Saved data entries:
_ _ _ _
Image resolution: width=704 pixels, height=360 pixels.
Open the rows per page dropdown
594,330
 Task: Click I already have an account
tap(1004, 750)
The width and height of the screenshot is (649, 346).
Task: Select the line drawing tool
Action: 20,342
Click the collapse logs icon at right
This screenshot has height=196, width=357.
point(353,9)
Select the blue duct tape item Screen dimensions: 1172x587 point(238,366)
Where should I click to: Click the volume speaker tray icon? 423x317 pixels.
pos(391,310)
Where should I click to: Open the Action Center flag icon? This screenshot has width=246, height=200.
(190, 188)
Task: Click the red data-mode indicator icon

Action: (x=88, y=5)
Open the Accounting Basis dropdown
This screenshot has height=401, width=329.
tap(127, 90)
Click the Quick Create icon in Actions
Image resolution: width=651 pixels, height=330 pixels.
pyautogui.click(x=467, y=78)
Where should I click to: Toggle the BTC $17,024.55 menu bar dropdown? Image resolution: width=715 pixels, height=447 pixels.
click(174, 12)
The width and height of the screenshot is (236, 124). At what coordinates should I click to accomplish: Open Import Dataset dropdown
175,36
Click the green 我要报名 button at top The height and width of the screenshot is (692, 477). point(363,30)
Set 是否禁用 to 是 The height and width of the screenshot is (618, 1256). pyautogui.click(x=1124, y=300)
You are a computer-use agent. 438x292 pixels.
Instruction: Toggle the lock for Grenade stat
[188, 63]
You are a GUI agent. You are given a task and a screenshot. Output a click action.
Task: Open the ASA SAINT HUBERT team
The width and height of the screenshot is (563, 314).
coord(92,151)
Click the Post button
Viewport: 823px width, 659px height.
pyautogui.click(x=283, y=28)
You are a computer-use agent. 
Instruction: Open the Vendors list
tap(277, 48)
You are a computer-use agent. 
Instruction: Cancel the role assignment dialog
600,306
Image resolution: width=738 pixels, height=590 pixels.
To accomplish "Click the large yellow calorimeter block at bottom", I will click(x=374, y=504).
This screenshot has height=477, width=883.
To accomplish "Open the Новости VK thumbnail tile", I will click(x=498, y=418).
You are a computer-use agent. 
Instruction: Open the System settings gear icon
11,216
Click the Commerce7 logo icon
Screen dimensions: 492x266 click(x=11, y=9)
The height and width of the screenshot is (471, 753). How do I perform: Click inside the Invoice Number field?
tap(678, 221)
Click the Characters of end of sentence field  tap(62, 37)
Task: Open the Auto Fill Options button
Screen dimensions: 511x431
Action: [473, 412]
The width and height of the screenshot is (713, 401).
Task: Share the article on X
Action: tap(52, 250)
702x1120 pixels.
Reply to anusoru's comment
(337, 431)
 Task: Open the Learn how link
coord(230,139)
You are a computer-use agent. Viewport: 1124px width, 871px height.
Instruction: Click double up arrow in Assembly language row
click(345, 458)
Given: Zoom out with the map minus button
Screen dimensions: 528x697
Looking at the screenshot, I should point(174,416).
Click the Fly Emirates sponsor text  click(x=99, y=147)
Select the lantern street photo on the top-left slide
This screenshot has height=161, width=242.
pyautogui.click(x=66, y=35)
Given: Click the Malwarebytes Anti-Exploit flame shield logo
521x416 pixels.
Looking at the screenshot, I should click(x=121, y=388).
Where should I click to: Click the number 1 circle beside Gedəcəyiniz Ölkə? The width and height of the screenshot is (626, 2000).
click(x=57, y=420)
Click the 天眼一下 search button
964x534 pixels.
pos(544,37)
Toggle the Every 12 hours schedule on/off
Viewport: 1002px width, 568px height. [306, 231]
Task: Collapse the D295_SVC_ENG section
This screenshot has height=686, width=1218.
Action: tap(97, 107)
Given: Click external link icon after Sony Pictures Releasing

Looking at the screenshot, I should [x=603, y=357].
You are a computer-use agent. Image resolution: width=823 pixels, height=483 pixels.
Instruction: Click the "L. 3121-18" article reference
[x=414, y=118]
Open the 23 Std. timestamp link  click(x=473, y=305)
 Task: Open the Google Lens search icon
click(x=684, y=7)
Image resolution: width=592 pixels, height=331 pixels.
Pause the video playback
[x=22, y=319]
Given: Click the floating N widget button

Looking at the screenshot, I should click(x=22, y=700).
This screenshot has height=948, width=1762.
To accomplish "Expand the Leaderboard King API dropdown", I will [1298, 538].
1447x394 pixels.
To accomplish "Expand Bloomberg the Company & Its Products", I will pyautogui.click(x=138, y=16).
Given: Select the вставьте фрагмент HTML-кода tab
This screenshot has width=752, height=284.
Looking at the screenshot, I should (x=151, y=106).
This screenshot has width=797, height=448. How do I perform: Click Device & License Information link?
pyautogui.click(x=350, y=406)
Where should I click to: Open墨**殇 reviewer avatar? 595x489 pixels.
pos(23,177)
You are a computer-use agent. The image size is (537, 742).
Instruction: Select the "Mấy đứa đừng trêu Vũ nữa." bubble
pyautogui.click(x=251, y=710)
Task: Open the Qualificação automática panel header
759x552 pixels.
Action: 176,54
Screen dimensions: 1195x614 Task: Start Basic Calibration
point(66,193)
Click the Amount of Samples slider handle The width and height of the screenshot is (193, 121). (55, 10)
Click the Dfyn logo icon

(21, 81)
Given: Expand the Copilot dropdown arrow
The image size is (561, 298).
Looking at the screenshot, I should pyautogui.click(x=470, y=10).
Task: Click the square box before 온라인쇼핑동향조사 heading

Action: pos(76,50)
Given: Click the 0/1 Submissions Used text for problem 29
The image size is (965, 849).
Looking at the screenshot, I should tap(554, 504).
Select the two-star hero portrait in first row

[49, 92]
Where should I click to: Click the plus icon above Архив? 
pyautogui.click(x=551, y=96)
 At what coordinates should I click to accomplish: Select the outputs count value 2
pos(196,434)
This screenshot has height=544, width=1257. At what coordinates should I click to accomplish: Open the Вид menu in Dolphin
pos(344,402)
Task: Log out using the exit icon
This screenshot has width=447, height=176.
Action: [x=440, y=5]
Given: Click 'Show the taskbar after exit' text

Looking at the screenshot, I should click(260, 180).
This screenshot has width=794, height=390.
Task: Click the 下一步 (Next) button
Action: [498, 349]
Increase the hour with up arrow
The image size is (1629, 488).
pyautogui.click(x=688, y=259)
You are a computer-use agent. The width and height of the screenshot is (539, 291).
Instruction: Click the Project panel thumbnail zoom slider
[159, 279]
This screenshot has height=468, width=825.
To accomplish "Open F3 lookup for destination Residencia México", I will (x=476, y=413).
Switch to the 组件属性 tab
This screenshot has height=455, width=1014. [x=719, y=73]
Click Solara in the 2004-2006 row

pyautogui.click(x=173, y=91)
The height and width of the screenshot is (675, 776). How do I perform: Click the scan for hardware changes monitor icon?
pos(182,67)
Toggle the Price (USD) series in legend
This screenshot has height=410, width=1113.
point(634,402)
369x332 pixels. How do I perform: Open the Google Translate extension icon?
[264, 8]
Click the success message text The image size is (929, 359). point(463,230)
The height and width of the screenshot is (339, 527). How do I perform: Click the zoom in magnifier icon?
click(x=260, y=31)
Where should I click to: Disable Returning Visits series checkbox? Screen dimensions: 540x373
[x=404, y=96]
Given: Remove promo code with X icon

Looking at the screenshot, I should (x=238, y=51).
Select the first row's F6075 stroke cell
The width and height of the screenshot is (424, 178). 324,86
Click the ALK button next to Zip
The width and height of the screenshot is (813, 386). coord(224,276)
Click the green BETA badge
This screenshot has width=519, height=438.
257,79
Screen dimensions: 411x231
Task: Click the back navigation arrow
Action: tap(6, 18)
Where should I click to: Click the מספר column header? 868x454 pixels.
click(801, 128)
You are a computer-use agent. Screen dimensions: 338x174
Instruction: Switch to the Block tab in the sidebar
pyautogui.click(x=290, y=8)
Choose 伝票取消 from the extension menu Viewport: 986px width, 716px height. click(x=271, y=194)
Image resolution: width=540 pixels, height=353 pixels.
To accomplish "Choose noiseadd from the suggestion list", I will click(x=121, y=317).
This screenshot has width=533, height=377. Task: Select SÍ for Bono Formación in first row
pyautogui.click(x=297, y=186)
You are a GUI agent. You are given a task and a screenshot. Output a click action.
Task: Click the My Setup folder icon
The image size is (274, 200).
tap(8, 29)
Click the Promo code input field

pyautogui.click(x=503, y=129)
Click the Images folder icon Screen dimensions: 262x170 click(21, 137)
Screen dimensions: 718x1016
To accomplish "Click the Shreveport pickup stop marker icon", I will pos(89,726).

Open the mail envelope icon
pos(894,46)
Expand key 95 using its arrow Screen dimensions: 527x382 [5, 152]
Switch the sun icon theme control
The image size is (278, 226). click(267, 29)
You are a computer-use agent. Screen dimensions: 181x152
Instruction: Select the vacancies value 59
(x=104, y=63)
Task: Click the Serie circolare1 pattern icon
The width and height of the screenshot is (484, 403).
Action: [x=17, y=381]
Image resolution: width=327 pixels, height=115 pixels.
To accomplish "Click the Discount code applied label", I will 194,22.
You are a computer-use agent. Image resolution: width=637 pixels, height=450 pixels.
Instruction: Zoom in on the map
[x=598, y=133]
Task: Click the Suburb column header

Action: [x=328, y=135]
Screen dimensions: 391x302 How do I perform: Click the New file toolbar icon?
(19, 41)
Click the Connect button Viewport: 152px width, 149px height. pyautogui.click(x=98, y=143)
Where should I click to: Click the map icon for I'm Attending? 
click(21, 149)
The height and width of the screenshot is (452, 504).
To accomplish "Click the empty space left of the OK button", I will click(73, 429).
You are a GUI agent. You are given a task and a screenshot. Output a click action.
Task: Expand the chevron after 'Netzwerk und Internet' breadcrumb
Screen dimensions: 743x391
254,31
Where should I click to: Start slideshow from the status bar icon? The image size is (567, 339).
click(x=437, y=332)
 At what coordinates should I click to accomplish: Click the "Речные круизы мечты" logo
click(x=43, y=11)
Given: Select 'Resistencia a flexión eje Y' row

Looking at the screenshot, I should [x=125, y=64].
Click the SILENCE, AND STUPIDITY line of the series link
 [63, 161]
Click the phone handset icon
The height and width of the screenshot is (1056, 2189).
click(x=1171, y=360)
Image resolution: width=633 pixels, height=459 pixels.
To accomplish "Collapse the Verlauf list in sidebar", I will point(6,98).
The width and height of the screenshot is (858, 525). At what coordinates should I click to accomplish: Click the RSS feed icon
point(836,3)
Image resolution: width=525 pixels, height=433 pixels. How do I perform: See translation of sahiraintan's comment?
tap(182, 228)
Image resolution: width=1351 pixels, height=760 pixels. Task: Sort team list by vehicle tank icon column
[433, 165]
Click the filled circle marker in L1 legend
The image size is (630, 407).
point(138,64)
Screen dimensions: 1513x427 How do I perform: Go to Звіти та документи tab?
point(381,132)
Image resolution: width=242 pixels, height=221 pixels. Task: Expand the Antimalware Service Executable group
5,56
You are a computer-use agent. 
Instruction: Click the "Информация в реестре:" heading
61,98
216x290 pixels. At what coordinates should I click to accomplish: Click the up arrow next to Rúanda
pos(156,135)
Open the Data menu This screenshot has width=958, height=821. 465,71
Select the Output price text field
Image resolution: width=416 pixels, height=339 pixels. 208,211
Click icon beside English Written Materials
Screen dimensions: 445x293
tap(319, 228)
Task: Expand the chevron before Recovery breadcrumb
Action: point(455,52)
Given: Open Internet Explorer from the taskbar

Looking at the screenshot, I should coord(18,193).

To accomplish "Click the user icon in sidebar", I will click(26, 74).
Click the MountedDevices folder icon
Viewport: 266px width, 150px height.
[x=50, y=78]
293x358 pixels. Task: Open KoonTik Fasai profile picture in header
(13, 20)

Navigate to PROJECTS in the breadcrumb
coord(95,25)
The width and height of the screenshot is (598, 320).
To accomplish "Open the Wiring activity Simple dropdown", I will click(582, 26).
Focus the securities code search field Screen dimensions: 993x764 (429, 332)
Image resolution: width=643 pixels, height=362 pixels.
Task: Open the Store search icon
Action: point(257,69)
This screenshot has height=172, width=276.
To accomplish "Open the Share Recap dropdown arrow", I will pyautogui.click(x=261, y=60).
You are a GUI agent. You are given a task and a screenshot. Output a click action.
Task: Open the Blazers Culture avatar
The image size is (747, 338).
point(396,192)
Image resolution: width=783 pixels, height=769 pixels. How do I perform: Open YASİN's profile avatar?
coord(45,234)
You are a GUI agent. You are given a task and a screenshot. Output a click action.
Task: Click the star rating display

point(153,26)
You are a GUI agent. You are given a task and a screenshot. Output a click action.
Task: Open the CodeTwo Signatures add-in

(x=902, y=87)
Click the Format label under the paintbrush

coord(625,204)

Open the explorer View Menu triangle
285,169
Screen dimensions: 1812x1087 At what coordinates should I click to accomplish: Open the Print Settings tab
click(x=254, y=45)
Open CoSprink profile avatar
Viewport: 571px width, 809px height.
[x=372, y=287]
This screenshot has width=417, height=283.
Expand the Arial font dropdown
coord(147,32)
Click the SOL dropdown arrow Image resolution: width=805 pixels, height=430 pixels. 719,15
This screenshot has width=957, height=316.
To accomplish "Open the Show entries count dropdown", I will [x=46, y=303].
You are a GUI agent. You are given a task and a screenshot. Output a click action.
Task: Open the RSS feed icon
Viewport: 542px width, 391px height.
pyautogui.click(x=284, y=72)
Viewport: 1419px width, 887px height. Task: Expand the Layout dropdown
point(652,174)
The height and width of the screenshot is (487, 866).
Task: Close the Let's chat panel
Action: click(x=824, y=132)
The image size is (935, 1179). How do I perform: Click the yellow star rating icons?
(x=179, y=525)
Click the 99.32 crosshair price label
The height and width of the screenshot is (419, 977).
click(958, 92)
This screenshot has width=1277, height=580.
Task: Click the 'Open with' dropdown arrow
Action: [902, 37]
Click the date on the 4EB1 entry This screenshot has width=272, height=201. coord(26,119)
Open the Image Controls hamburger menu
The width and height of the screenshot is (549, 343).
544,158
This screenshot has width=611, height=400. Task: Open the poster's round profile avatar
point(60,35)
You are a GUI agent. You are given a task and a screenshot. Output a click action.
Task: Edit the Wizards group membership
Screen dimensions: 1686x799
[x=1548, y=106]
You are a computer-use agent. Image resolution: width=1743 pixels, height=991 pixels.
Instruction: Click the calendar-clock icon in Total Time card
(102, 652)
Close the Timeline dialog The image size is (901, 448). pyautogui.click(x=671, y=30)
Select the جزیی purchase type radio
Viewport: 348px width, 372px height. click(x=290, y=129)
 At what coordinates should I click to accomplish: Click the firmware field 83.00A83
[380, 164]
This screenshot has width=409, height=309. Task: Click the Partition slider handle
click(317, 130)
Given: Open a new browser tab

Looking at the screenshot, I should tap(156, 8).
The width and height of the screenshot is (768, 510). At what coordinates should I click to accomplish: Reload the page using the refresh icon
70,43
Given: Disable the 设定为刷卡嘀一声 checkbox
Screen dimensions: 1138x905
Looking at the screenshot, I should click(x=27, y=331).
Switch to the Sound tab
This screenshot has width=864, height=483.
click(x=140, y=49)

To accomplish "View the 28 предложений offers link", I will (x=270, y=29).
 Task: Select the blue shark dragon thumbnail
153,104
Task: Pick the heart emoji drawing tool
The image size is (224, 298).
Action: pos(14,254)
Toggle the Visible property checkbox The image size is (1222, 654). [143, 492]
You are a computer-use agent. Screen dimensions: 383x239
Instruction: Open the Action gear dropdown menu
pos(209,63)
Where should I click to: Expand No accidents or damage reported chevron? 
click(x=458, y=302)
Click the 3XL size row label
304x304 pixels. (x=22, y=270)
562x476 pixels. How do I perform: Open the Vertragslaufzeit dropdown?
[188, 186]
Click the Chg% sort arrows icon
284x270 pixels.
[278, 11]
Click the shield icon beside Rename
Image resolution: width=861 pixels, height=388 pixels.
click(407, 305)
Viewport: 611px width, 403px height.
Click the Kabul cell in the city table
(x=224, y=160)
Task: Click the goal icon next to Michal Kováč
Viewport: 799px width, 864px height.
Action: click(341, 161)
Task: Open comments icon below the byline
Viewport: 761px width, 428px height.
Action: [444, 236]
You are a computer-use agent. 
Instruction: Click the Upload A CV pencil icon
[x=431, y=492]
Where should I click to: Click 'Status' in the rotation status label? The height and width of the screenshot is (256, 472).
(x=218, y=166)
_ _ _ _
■ **What the task asks**
Return the span of lines in the data above that opens at the line with "Image resolution: width=592" and closes at the line with "This screenshot has height=948, width=1762.", exactly, ends included, nothing else.

■ **Exercise response**
Image resolution: width=592 pixels, height=331 pixels.
Pause the video playback
[x=22, y=319]
Given: Click the floating N widget button

Looking at the screenshot, I should click(x=22, y=700).
This screenshot has height=948, width=1762.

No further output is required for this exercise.